Mikoyan-Gurevich MiG-23 (Museo del Aire, Madrid)
The third-generation MiG-23 multi-purpose fighter was developed at the Mikoyan design Bureau and made its first flight on June 10, 1967. The aircraft is a further development of the well- established MiG-21, had a wing with a variable sweep from 16 to 72 degrees, modern electronic equipment and the ability to use a wide range of weapons.
The R29B engine of the Tumansky design with a thrust of 11.500 kg provided a maximum speed of 2500 km/h. With a take-off weight of 18500 kg, the aircraft carried up to three tons of rocket and bomb weapons to fight both air and ground targets.
From 1969 to 1985, 3,630 fighters and 769 combat trainers were produced. I must say that in operation the aircraft was a lot of trouble, was difficult to pilot, aerodynamic restrictions did not allow you to use a good specific thrust. Electronic equipment was not very reliable, and to replace the engine had to disassemble half of the fuselage. Nevertheless, the MiG-23 was actively exported to some countries of the Warsaw Pact, as well as to numerous" friends " of the USSR in the middle East, Africa and Southeast Asia, most often for free and participated in many local wars and conflicts.
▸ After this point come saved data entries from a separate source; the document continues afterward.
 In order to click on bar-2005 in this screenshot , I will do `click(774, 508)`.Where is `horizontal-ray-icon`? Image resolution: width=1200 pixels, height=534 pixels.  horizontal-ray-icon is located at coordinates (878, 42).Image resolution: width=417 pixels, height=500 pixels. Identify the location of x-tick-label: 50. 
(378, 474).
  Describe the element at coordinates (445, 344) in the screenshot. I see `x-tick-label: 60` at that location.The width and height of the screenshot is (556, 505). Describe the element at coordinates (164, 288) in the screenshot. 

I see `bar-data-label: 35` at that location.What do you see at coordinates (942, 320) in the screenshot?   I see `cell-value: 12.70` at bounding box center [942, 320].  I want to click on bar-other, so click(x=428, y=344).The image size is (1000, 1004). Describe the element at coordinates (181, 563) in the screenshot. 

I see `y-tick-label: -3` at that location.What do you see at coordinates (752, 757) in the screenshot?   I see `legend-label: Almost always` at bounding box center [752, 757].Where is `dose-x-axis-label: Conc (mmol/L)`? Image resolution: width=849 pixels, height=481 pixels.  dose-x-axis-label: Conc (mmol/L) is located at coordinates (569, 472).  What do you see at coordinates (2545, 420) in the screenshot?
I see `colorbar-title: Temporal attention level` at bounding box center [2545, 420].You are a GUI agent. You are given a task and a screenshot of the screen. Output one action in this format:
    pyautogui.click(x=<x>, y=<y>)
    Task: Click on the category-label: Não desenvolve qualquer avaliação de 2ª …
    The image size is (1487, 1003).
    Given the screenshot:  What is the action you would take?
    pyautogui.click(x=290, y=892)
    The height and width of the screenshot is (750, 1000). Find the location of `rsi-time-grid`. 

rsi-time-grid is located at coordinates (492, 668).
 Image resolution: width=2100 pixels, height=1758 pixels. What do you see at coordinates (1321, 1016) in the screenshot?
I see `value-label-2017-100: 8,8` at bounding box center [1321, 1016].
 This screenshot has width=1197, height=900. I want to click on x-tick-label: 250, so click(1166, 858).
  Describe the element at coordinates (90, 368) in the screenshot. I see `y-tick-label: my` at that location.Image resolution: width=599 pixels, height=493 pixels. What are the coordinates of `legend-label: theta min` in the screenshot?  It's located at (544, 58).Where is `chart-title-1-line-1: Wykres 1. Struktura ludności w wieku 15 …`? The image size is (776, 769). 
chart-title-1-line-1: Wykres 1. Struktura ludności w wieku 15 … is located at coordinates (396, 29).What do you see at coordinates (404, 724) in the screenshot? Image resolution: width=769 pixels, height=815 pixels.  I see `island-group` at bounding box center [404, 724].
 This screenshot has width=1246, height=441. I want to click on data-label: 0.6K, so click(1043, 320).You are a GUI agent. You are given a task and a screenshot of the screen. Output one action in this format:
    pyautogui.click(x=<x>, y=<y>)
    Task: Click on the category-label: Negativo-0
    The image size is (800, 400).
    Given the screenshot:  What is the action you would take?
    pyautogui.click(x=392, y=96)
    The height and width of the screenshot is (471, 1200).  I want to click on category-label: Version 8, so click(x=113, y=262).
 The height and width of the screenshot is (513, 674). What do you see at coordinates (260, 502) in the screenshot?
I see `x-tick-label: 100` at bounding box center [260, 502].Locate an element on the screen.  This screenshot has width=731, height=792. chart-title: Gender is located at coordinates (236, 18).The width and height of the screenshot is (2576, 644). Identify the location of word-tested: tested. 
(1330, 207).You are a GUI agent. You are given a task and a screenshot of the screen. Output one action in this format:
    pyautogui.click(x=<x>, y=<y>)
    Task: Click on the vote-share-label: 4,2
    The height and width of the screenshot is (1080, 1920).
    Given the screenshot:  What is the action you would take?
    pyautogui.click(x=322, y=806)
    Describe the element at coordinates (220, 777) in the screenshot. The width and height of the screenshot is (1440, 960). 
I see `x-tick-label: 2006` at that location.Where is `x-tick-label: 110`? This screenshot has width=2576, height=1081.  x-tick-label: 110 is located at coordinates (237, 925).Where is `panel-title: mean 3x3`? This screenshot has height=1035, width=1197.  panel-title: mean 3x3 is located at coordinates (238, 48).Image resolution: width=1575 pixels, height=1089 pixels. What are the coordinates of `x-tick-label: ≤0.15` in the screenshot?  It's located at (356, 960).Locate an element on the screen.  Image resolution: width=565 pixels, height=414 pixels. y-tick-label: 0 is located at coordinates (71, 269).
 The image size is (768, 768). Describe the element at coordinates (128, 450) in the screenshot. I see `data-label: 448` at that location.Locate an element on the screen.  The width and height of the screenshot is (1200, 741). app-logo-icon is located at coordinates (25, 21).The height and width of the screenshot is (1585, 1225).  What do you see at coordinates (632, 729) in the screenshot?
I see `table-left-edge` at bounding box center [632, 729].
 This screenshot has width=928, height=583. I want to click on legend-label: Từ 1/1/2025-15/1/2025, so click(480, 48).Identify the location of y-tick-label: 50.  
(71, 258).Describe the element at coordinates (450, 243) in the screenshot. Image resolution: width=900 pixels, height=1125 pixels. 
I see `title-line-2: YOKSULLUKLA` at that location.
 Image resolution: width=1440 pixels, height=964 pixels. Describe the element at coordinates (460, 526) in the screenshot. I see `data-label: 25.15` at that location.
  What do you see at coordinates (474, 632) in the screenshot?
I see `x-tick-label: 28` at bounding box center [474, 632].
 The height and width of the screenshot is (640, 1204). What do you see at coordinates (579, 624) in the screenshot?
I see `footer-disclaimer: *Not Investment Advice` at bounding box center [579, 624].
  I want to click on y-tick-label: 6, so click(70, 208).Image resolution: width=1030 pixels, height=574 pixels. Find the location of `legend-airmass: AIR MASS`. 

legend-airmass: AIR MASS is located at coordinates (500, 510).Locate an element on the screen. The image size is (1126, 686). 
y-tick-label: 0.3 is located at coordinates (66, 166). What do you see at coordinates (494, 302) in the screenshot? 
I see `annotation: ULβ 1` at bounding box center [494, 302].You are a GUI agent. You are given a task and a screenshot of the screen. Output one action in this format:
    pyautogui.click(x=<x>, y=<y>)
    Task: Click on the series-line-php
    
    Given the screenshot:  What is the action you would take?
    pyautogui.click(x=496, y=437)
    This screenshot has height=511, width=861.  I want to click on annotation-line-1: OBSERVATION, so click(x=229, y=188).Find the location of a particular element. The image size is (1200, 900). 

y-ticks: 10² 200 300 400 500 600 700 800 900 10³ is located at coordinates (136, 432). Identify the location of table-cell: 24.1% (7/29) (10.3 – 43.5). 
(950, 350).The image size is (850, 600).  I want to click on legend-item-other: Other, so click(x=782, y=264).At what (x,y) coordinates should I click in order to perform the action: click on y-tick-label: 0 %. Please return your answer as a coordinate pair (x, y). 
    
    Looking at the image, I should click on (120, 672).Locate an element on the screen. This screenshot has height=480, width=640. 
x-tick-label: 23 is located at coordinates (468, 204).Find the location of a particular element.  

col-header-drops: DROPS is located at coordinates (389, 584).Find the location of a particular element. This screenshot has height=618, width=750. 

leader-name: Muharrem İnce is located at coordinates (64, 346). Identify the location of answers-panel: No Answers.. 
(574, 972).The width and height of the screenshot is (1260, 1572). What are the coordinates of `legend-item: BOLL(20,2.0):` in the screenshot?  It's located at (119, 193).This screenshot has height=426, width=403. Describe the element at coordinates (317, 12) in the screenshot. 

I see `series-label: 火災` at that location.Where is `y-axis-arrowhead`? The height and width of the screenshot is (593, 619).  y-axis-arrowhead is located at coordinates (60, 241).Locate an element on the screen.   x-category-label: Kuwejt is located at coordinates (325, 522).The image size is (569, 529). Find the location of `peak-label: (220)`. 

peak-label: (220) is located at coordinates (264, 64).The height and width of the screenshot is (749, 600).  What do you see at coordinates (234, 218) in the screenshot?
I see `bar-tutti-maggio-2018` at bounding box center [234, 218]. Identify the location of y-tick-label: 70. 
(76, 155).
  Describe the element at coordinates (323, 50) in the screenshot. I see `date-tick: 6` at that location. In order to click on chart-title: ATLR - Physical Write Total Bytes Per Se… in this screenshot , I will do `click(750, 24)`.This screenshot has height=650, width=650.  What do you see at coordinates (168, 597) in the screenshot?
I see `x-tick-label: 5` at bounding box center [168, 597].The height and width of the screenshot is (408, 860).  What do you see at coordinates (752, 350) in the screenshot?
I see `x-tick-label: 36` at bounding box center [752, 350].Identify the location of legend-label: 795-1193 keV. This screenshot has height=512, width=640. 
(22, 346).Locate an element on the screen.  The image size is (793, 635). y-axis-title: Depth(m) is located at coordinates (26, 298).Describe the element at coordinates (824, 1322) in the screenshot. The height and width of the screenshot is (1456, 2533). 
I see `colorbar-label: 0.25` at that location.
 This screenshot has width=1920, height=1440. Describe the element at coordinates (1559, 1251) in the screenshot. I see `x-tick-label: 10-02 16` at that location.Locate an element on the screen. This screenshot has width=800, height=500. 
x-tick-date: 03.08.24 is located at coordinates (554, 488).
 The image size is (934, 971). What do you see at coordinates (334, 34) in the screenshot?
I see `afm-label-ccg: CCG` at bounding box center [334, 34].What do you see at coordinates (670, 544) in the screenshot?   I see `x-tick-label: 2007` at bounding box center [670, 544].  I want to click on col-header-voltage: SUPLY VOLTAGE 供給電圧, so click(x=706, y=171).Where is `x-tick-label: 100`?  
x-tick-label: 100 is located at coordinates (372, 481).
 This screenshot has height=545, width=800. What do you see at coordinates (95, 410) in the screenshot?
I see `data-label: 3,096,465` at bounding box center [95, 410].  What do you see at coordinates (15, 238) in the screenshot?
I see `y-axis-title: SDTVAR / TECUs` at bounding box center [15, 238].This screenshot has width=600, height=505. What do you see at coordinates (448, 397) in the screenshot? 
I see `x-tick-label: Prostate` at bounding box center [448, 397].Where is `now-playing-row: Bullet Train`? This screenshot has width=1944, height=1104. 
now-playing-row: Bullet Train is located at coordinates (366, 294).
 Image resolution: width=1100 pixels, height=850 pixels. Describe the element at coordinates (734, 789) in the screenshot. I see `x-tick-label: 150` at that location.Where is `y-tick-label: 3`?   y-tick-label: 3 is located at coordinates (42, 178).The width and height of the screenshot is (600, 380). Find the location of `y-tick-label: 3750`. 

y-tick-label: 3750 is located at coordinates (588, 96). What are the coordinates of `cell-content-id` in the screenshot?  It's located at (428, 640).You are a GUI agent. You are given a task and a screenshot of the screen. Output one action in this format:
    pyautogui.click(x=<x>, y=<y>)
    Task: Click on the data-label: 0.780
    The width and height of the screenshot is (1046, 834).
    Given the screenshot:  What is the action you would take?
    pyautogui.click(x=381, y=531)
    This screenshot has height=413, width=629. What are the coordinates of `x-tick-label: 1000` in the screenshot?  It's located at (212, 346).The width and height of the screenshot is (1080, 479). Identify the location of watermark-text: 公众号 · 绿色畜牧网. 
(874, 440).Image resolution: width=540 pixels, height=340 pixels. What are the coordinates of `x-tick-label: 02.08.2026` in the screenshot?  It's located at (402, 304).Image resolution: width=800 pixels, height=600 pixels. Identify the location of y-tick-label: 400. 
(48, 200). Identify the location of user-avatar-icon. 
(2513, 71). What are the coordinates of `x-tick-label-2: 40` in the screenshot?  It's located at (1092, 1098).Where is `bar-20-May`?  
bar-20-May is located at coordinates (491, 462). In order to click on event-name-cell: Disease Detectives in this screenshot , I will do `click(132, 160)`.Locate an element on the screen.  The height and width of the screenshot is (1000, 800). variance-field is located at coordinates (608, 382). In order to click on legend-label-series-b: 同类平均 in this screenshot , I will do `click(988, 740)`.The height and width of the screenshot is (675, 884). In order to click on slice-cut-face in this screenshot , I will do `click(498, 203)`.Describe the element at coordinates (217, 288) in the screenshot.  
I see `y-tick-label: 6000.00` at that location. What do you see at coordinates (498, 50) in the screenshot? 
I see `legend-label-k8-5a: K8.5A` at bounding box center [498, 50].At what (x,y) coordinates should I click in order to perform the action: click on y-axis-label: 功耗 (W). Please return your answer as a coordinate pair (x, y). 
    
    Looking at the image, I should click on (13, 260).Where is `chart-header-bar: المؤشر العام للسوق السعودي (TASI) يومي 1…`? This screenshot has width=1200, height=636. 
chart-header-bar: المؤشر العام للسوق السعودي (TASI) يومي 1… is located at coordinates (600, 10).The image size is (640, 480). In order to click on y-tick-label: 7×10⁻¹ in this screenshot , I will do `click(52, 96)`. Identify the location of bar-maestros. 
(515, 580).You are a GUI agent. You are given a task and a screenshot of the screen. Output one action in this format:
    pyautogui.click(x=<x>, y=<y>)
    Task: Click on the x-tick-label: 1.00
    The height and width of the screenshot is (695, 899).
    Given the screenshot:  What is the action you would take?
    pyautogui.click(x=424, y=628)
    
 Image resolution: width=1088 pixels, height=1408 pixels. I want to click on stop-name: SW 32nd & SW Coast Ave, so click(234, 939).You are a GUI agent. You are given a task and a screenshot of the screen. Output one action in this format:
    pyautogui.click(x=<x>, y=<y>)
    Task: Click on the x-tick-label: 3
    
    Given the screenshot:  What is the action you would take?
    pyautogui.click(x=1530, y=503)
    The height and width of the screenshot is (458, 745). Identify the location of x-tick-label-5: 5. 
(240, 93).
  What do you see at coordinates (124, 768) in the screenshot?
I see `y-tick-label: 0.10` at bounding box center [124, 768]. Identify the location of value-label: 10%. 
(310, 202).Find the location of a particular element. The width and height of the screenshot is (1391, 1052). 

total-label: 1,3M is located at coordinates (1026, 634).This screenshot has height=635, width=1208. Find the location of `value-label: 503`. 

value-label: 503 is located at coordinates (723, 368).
Although not distinguished by high flying qualities, the MiG-23 still set a unique "record": on July 4, 1989, a Soviet air force fighter took off from Kolobrzeg airfield in Poland, after which there were engine problems. The pilot ejected in fright, then the engine was restored and the unguided plane flew without control for more than 900 kilometers over Poland, East and West Germany, the Netherlands, and Belgium. Even over the territory of the GDR, the plane was detected by NATO radar systems and after crossing the border of Germany, 2 f-15 fighters flew out to intercept it. After examining the Soviet plane, the pilots reported that the cabin was empty. The flight took place over a densely populated area, so the air "flying Dutchman" decided not to shoot down. After running out of fuel, the plane crashed on a farm near the border with France, killing one person. This was a period of warming relations between the USSR and the West, so the scandal was not inflated, everything was done with apologies and compensation to the victims. The wreckage of the plane was taken to the USSR, but it was not possible to determine the cause of the short-term engine failure.
This MiG-23 was in service with the air force of the German Democratic Republic and after the unification of Germany went to the Luftwaffe. There was no point in using these outdated aircraft, they were disposed of, and some of them went to museums. One of them was donated by Germany to the Museum of Aeronautics in Madrid in 1994.